Recopiez fidèlement les lignes des enregistrements, depuis le début jusqu'à la ligne contenant « click(165, 279) », celle-ci comprise. Laissez les images de côté dans votre réponse.

┄┄┄┄┄┄┄┄┄┄

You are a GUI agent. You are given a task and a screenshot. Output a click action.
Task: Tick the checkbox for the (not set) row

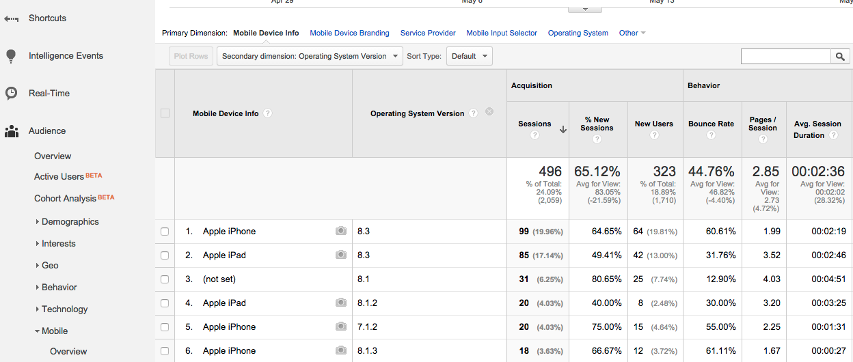click(165, 279)
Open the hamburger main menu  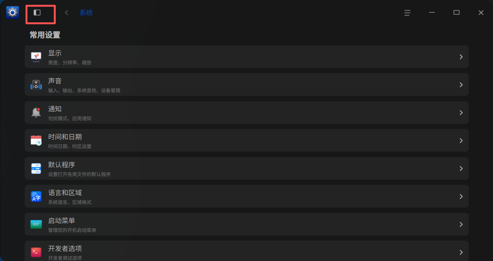pyautogui.click(x=407, y=13)
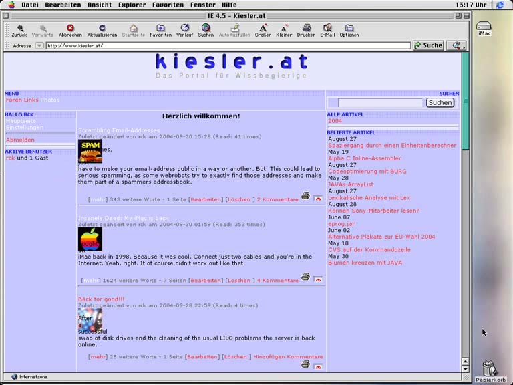Open the Papierkorb trash on desktop

(x=490, y=369)

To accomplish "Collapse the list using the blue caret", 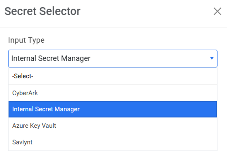I will pos(212,58).
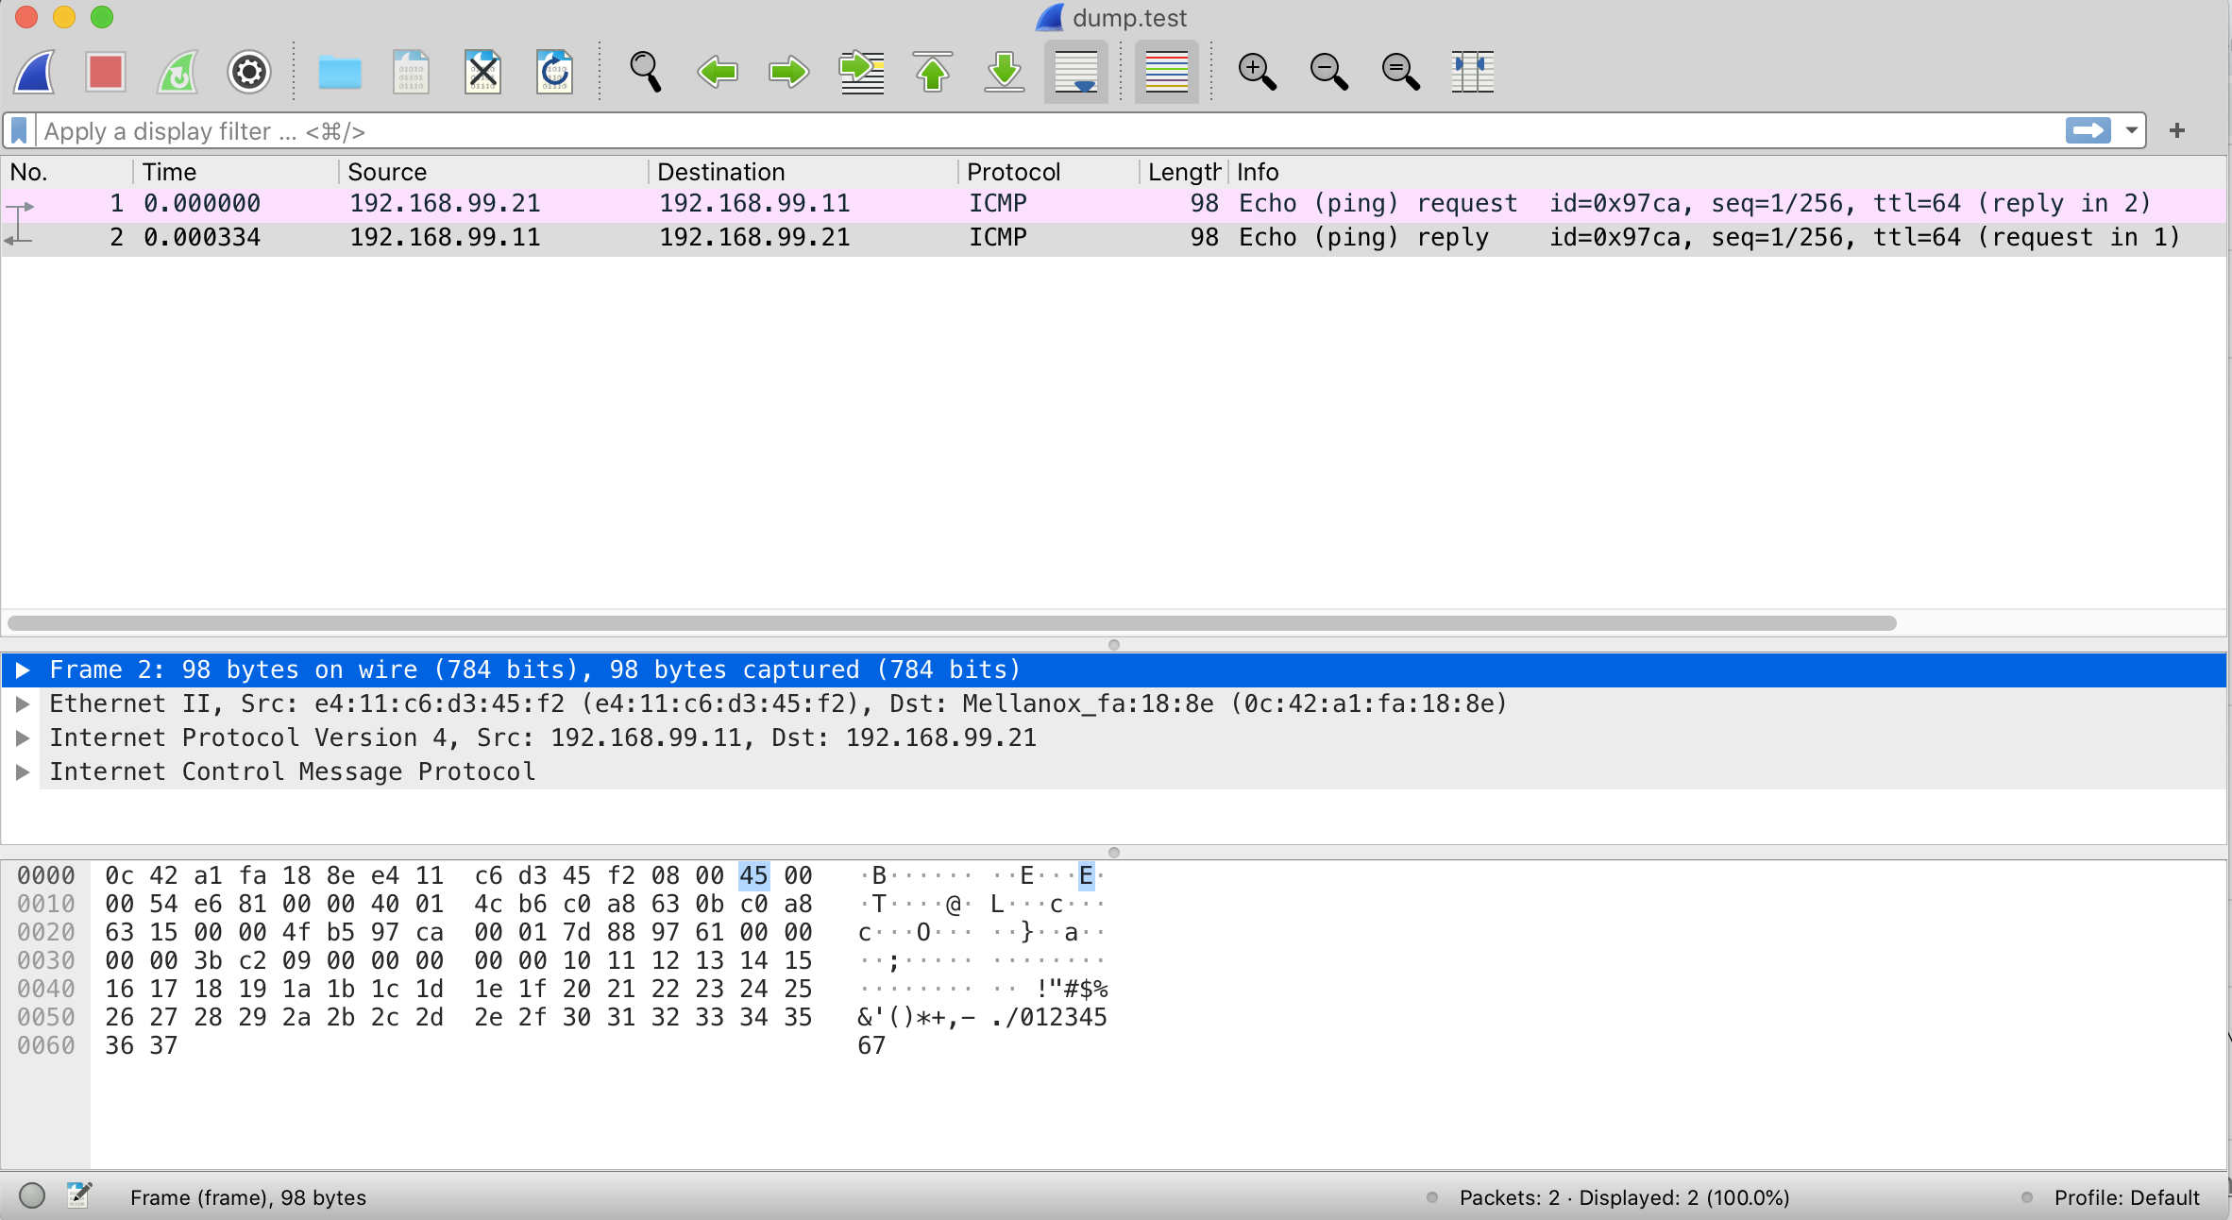Apply filter with the blue arrow button

coord(2088,130)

┄┄┄┄┄┄┄┄┄┄

## Réponse attendue:
You are a GUI agent. You are given a task and a screenshot. Output a click action.
Task: Tick the checkbox for the (not set) row

click(165, 279)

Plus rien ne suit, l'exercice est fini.